Regarding receivers, if a device is emitting a signal, broadcasting on a particular frequency band near a receiver, such as, e.g., a cell phone at 2.4 MHz, it would be desirable to avoid having the receiver be interfered by the signal. For example, it might be desirable to notch out a frequency between the 1 MHz and 3 MHz frequency band to avoid interference. Similarly, in the case of Personal Communication System (PCS) phone systems which communicate at the 1.8 to 1.9 MHz frequencies, it could be desirable to provide a notch in the spectrum at the 1.8 to 1.9 MHz frequency band.
It is also desirable, in the case of radar systems, to provide transceivers that avoid frequency bands of a jamming radar system. For example, where a jammer attempts to interfere with a radio, it is desirable to selectively notch out the interfering jamming radar signal.
U.S. Pat. No. 6,002,708 ('708) to “Spread Spectrum Localizers,” to Fleming et al., filed May 23, 1997, and U.S. Pat.

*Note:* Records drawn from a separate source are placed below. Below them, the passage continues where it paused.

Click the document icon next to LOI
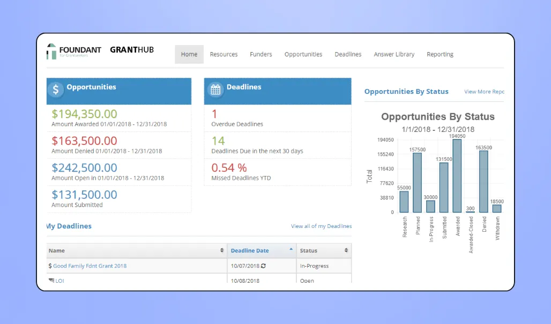Viewport: 551px width, 324px height. [x=50, y=280]
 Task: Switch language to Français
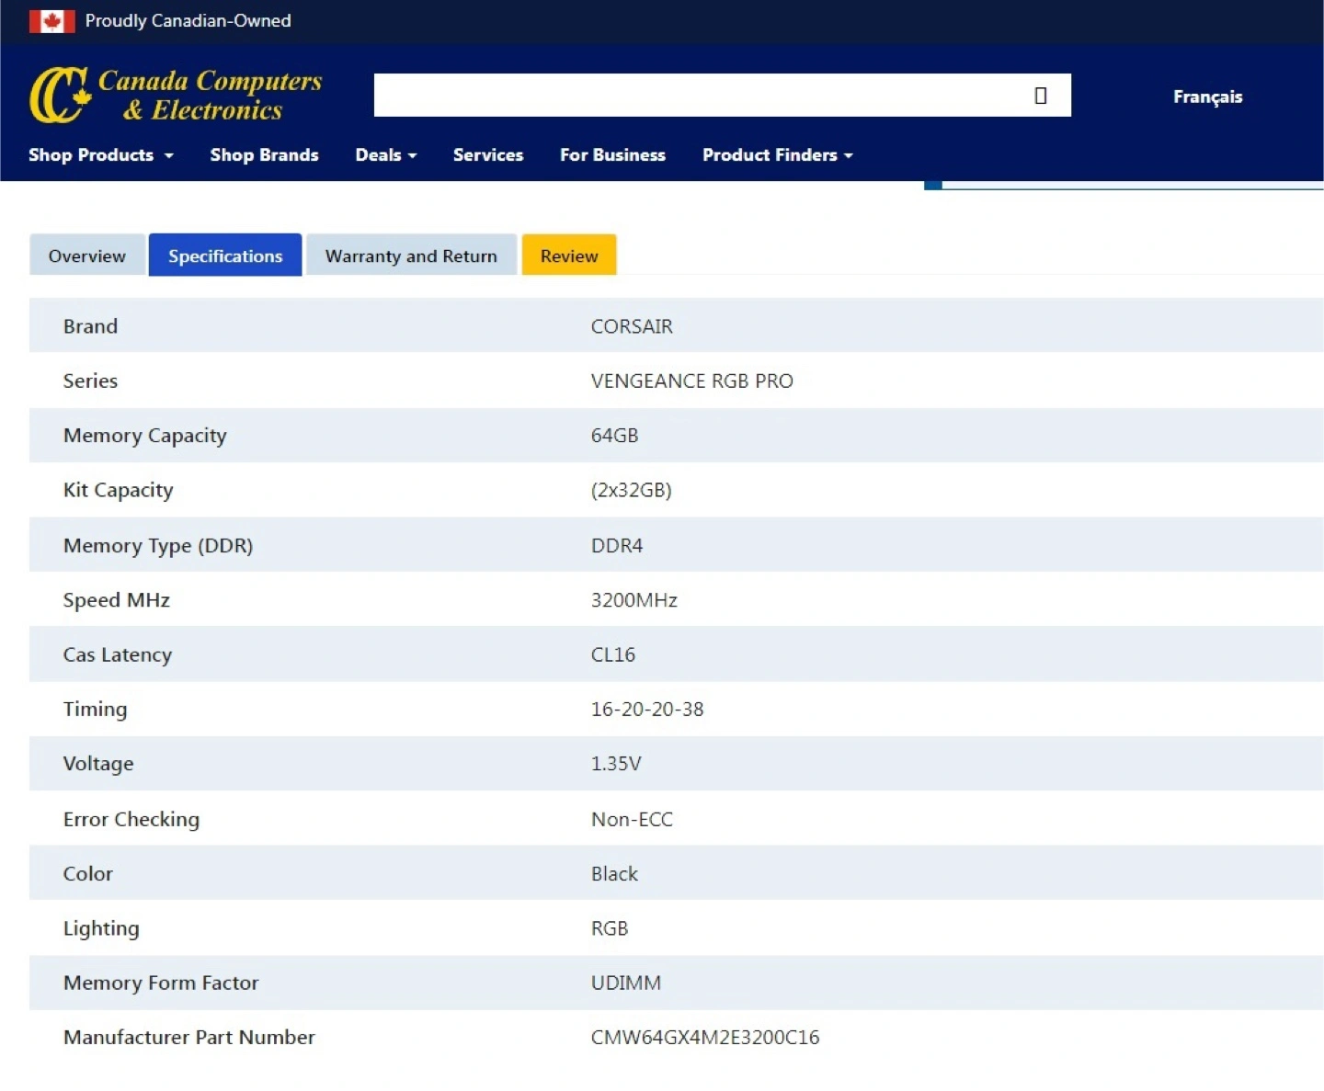pos(1206,97)
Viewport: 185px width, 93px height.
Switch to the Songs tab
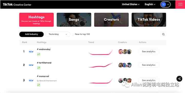tap(74, 20)
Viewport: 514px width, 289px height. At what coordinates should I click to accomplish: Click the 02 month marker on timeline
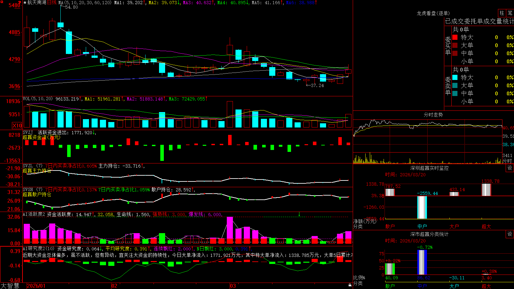pyautogui.click(x=114, y=286)
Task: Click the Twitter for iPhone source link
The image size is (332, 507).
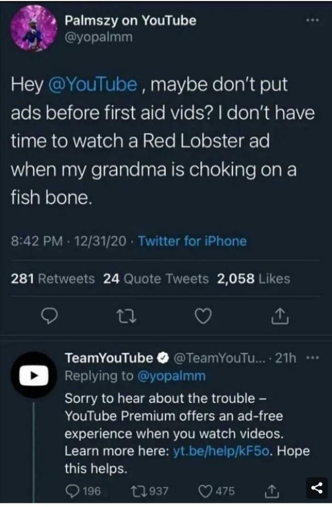Action: (x=200, y=242)
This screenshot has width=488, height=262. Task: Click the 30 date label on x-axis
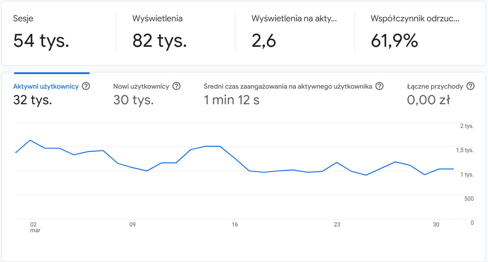tap(436, 224)
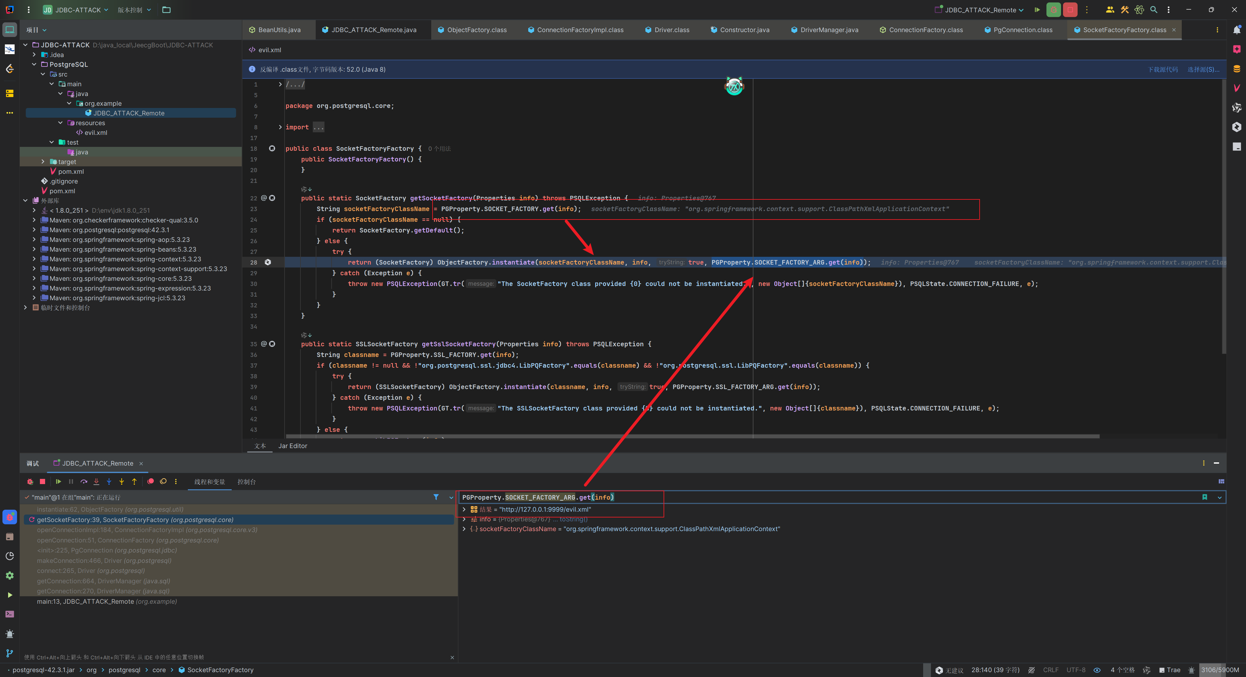Click the Step Out yellow up-arrow icon
Screen dimensions: 1246x677
point(134,482)
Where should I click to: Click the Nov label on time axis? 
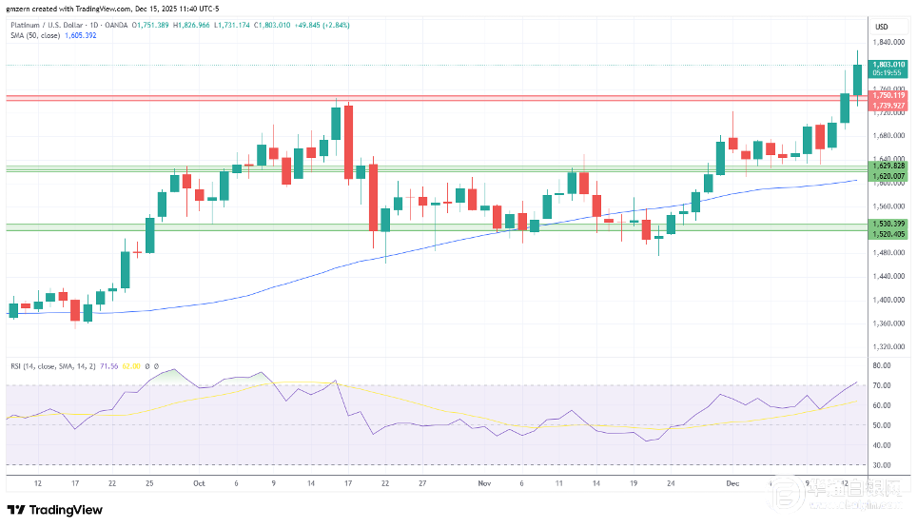(484, 482)
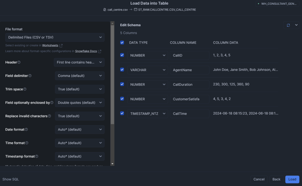Open the File format dropdown
The image size is (302, 186).
(x=55, y=37)
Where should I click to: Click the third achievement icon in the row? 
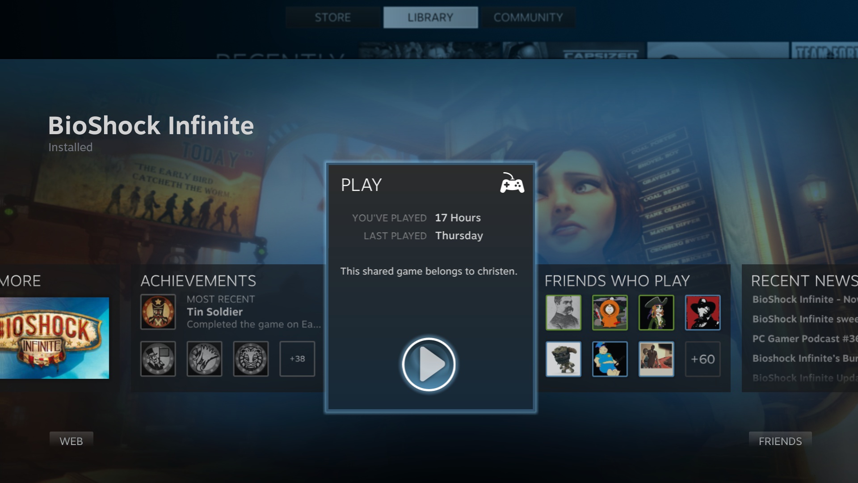click(x=250, y=358)
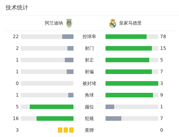Click Arandina's gray possession bar

[x=68, y=37]
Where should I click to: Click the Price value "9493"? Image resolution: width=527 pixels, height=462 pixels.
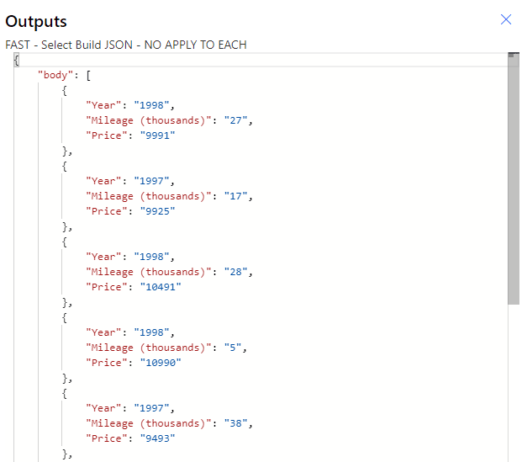coord(154,438)
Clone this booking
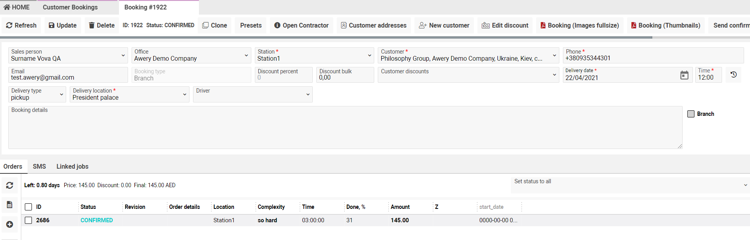Viewport: 750px width, 240px height. (215, 25)
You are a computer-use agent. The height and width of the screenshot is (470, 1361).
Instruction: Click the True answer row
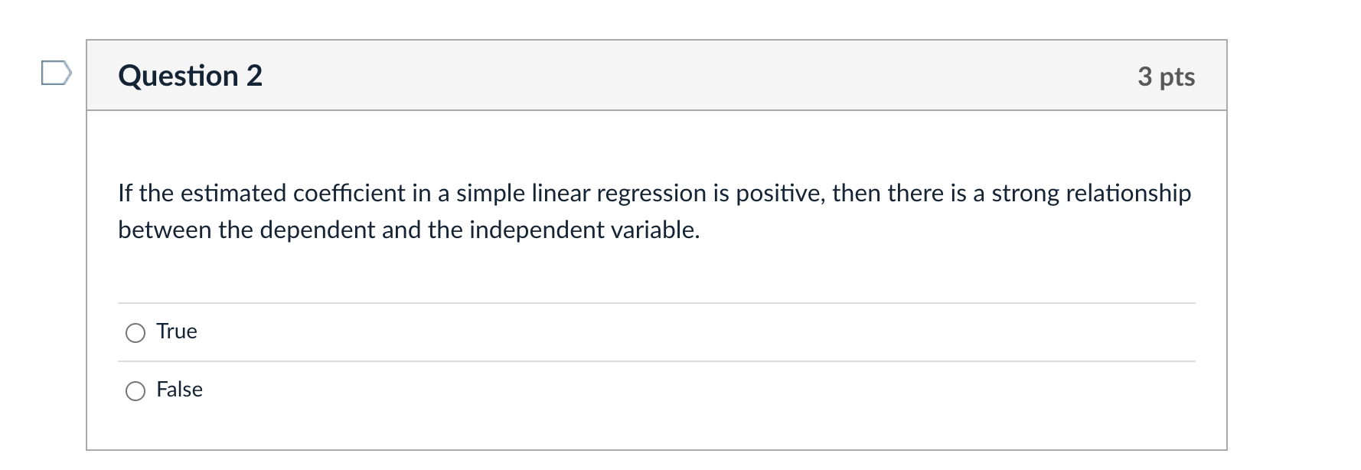point(176,331)
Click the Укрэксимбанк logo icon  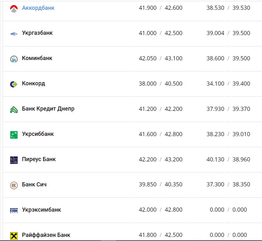(14, 210)
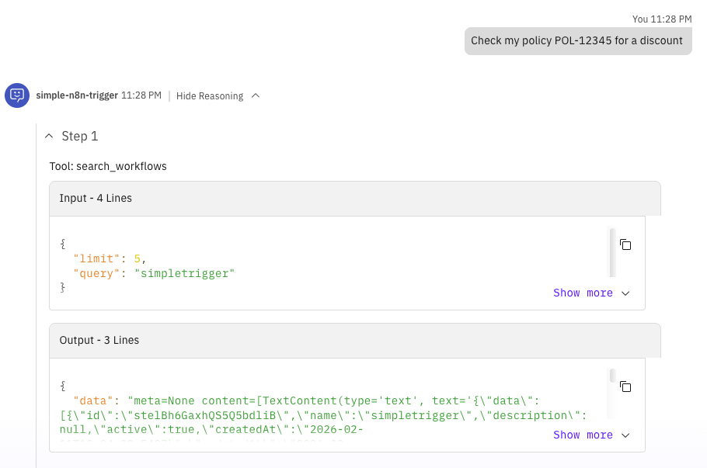707x468 pixels.
Task: Copy the Input JSON code block
Action: 625,244
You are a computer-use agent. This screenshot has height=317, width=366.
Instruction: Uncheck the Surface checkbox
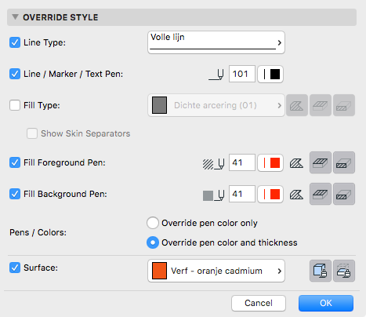15,268
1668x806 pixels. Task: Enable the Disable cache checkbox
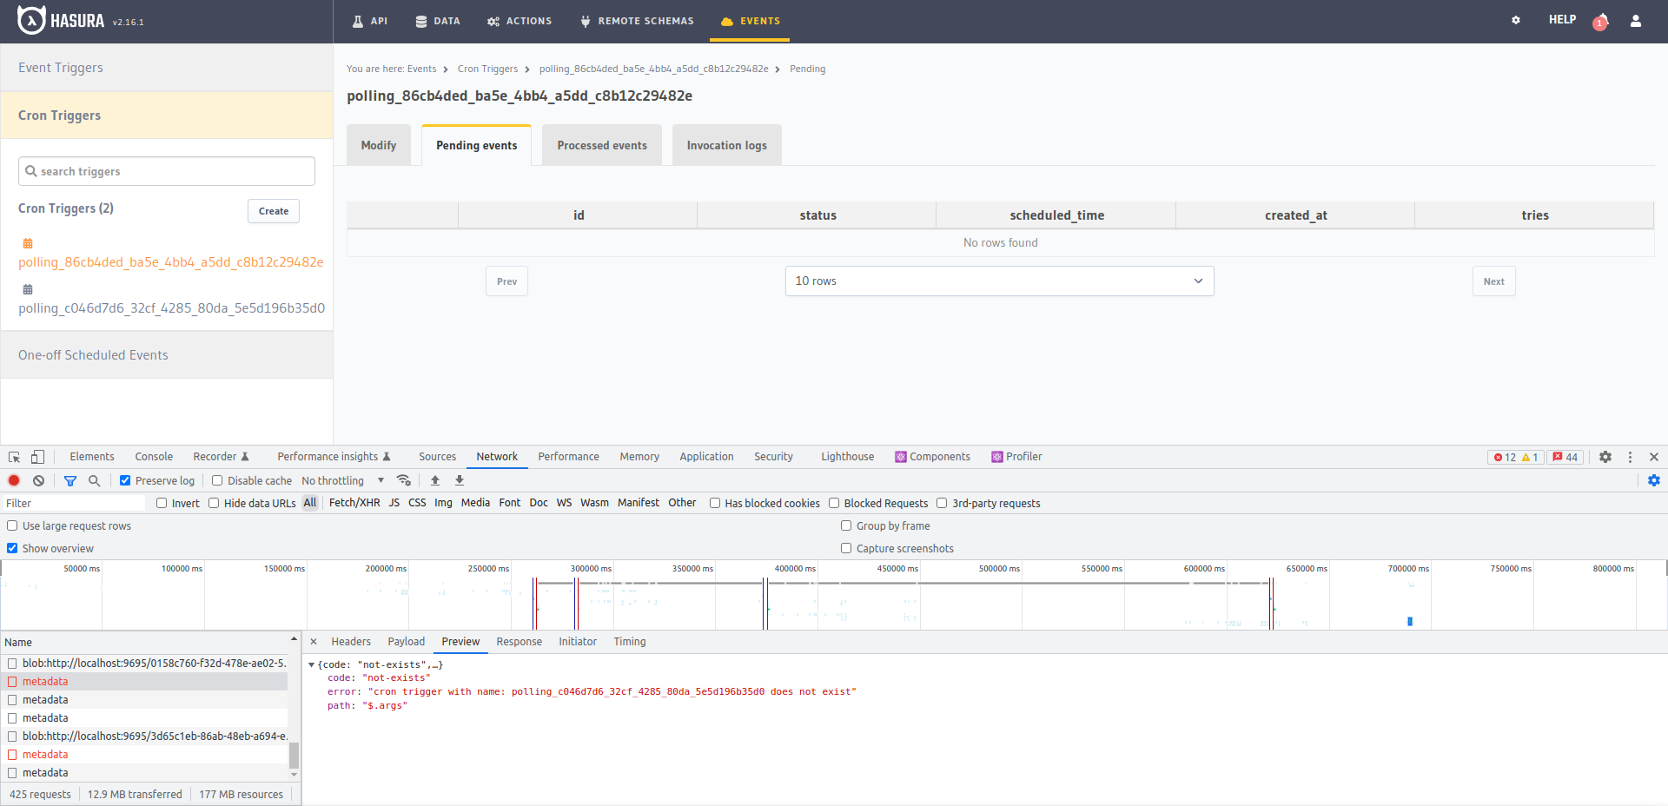tap(216, 479)
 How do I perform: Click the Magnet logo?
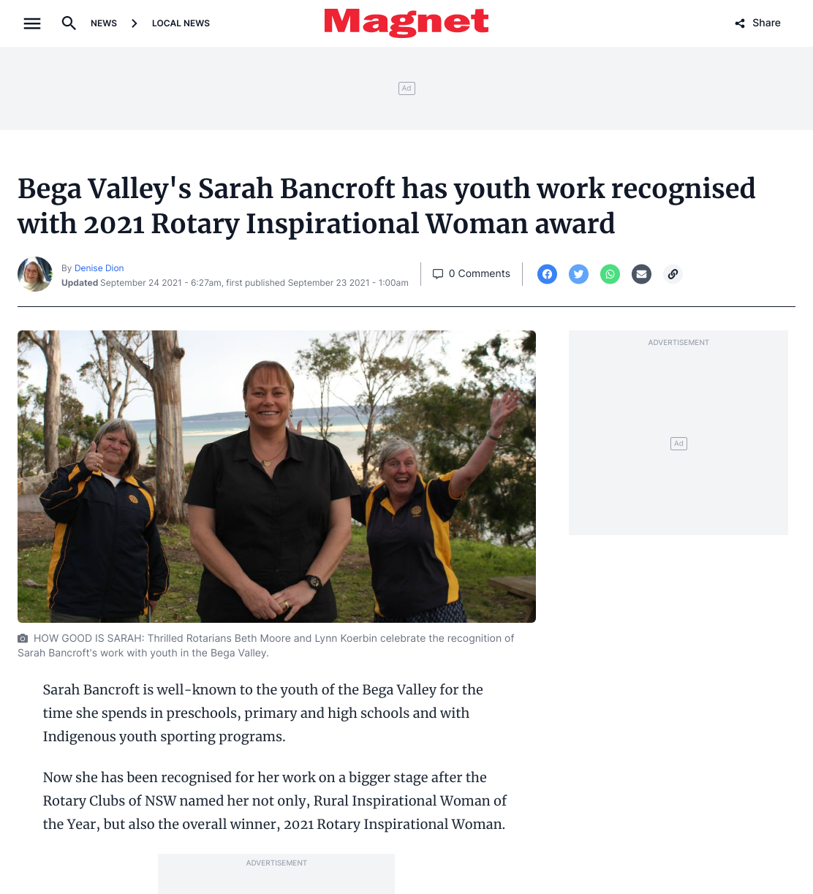(407, 23)
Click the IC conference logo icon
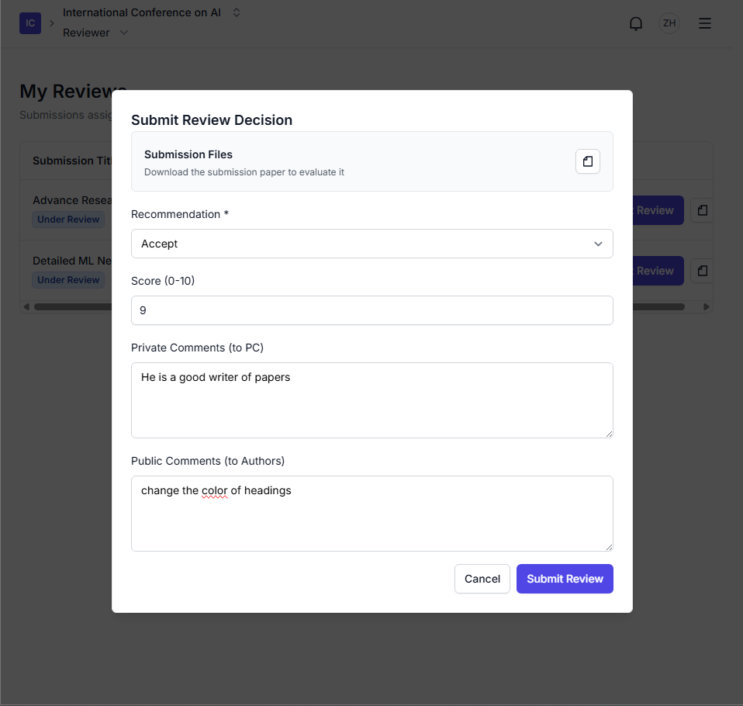The image size is (743, 706). [30, 23]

No. 5,748,891 ('891) to “Spread Spectrum Localizers,” to Fleming et al., filed Jul. 22, 1994, the contents of which are incorporated herein by reference in their entirety, disclose a localizer that uses cancellation nulling using pairs of opposite polarity pulses separated by a fixed period of time.
The '708 and '891 patents disclose localizers that use cancellation nulling of multiple pairs of adjacent opposite polarity pulses where the time difference between the opposite polarity pulses in a pair of pulses must be a fixed time period to in the time domain, for each of the pairs. The localizers of the '708 and '891 patents, require that the pulses in a pair of pulses must have opposite polarity. Also, the distances between the two opposite polarity pulses of a pulse pair must remain constant among all pairs of pulses. Thus, unfortunately, the '708 and '891 patents do not provide for a method of canceling pulses that allows for all pulses to be of the same polarity. Also, the '708 and '891 patents do not allow for non-constant time differences between pulses in a pulse pair.
Therefore, there exists a need for a system and method of selectively shaping or notching out particular frequency bands in spectra that overcomes the shortcomings of conventional solutions.